Llegaron Juan Antonio y el arriero donde estábamos nosotros, y los machos, al verlos, habían salido de la hoya y empezaron a trepar el barranco arriba, y el hombre se dio lo menos ocho lavativazos mientras subíamos, y vimos pasar a los machos, frente a nosotros, trepando unas riscas, y no iba el macho herido. Entonces, le dije:

—Vamos a entrar por este lado, rodeando.

Él iba por la parte alta con el rifle preparado, sin lente, para un tiro rápido, y el guarda y yo por debajo, con las carabinas listas.

Llegamos al sitio, y detrás del mismo chaparro donde había estado encabritado comiendo, allí estaba el bicho tumbado, pero con la cabeza levantada, mirándonos, que parecía que no le había pasado nada: un par de ojos, mirándonos. Y estábamos ya como a doce o quince metros de él:

—Vamos a acercarnos más —le dije.

Y él:

—Justo, ¡que se va!

—Ya no se va —le dije yo—, se traga lo que sea: dos tiros o tres o cinco, pero ya no se va; ya no. Se está quieto que le cojamos un cuerno si queremos. Ya le ha entrado la peritonitis y le ha paralizado todo el cuerpo.

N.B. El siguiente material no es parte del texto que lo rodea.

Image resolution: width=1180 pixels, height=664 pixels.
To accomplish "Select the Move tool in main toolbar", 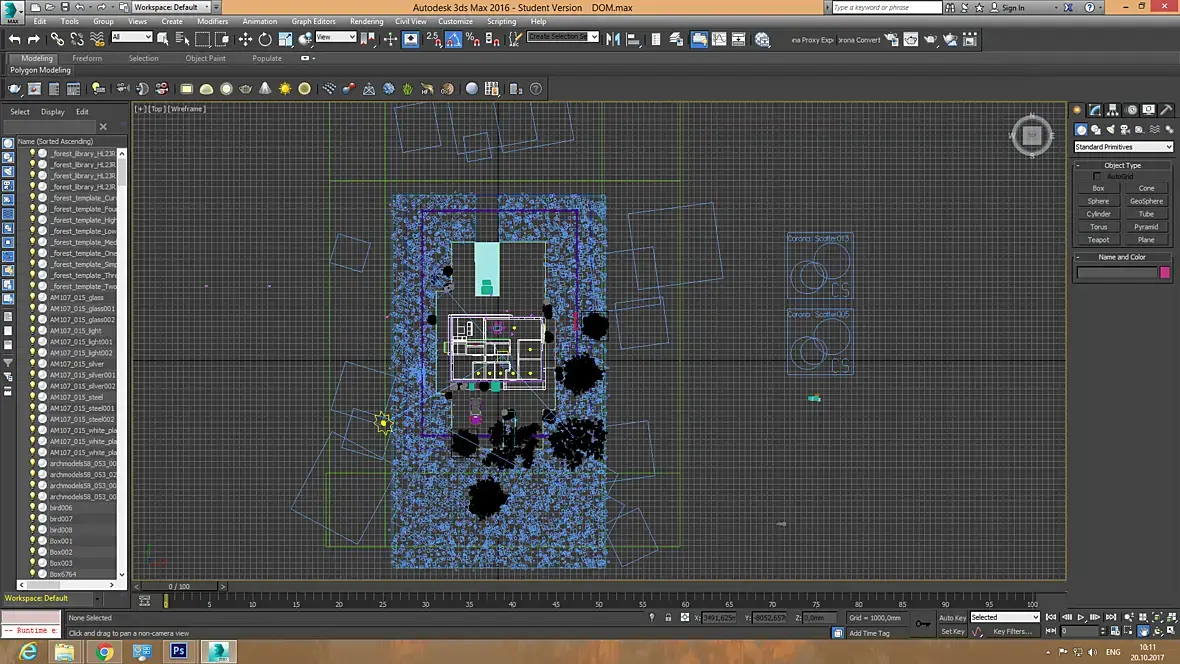I will pyautogui.click(x=245, y=40).
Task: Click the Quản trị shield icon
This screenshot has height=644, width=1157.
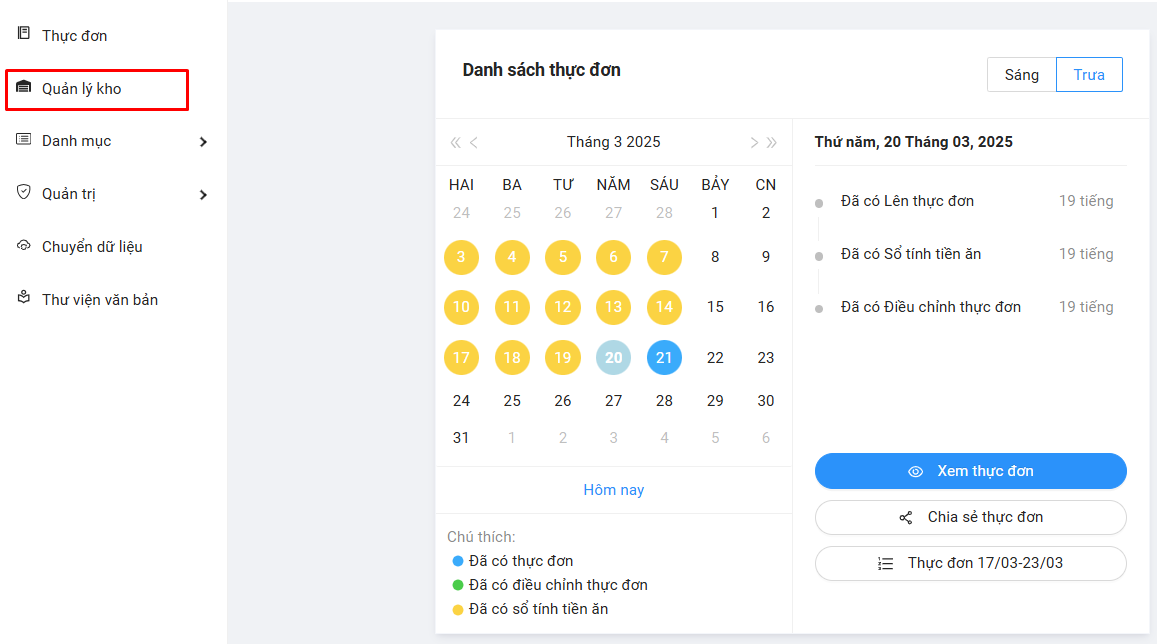Action: [x=24, y=193]
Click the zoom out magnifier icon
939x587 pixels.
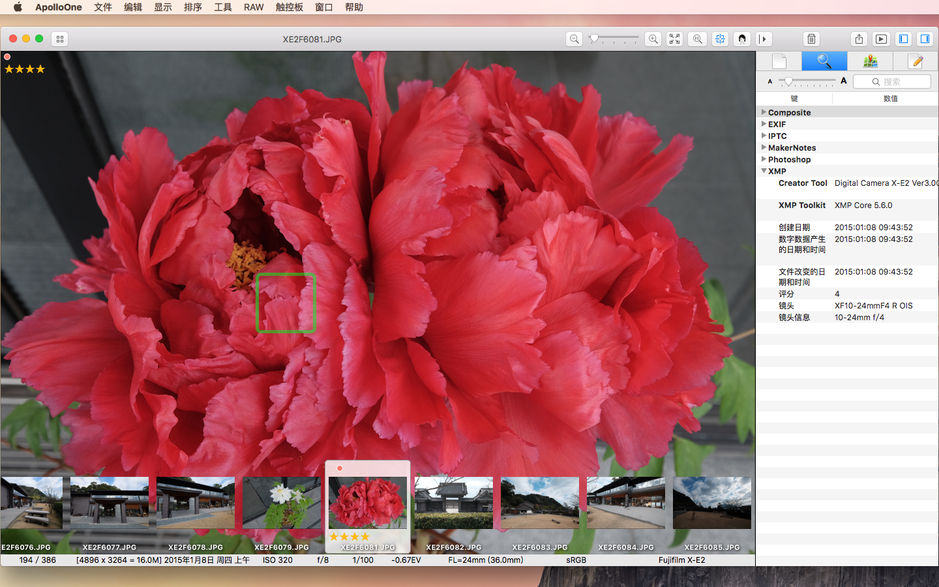point(574,39)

Nos acercamos más; el macho, unos ojos como puños: La vida que le quedaba la tenía en los ojos.

—Bueno —le dije—, si no quiere usted verle sufrir más, péguelo otro tiro.

—Sí, lo voy a rematar —dijo.

Y le pegó un tiro centrado al codillo, y ya pegó el estirón y dejó caer la cabeza. Y cuando el señor aquel se arrimó al macho y le tentó los cuernos, ¡madre mía!, se puso loco.

—A ver, el vino, la merienda, ¡que yo no he comido!

Todo era pegarnos abrazos a unos y a otros. Y decía: «Esto no se paga con nada».

—¡Vaya si se paga! —le dije yo—. Ya verá usted cuando le pongan la cuenta de medalla de oro.